**WHAT NEEDS TO BE DONE**
Please repeat, from the entries that follow, the lines from the one containing "Where should I click to: Click" through the one containing "Open the user avatar in the top bar" exactly, adding nothing.

--- ENTRIES PROVIDED ---

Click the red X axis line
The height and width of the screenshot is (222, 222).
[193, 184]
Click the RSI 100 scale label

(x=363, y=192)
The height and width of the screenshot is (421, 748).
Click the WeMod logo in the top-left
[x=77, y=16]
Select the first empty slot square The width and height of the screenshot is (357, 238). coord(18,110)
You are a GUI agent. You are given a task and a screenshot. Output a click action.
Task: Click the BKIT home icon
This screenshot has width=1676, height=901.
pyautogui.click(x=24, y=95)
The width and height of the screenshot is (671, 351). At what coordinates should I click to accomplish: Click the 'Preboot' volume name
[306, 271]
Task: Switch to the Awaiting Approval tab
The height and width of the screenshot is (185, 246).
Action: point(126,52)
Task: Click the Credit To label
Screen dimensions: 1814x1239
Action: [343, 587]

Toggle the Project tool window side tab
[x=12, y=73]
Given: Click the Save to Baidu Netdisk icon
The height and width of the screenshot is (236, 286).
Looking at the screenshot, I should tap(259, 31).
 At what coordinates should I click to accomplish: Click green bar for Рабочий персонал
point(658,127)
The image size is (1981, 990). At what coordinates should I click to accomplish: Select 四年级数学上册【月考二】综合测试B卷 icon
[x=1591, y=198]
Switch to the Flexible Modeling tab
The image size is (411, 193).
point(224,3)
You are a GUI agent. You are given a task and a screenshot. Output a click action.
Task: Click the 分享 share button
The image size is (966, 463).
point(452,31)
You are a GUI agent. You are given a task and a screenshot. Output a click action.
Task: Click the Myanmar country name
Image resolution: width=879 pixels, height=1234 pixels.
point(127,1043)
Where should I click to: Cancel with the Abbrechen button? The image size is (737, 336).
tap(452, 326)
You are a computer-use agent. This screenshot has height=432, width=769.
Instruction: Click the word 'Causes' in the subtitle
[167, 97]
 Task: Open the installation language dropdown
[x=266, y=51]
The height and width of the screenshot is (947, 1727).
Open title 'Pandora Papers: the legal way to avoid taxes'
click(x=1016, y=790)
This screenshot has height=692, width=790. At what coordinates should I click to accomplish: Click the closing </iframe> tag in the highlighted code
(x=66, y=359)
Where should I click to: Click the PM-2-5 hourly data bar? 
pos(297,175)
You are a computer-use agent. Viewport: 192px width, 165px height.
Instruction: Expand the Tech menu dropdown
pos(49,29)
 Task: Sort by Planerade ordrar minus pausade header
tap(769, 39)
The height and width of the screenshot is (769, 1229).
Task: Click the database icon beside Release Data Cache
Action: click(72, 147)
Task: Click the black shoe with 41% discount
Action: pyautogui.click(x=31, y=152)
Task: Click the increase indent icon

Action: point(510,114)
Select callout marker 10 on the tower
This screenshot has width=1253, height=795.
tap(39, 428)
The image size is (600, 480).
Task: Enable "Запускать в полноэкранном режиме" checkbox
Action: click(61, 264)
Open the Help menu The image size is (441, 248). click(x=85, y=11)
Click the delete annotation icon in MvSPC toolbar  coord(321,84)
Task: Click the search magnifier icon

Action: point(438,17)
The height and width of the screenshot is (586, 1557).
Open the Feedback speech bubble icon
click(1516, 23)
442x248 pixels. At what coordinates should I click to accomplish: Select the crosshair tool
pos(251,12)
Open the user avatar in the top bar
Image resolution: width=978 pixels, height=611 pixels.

---

**SOLUTION TO THE EXERCISE**
Where should I click to: Click the PM-2-5 hourly data bar? 
pos(297,175)
You are a computer-use agent. Viewport: 192px width, 165px height.
Instruction: Expand the Tech menu dropdown
pos(49,29)
 Task: Sort by Planerade ordrar minus pausade header
tap(769, 39)
The height and width of the screenshot is (769, 1229).
Task: Click the database icon beside Release Data Cache
Action: click(72, 147)
Task: Click the black shoe with 41% discount
Action: pyautogui.click(x=31, y=152)
Task: Click the increase indent icon

Action: point(510,114)
Select callout marker 10 on the tower
This screenshot has width=1253, height=795.
tap(39, 428)
The image size is (600, 480).
Task: Enable "Запускать в полноэкранном режиме" checkbox
Action: click(61, 264)
Open the Help menu The image size is (441, 248). click(x=85, y=11)
Click the delete annotation icon in MvSPC toolbar  coord(321,84)
Task: Click the search magnifier icon

Action: point(438,17)
The height and width of the screenshot is (586, 1557).
Open the Feedback speech bubble icon
click(1516, 23)
442x248 pixels. At what coordinates should I click to accomplish: Select the crosshair tool
pos(251,12)
Open the user avatar in the top bar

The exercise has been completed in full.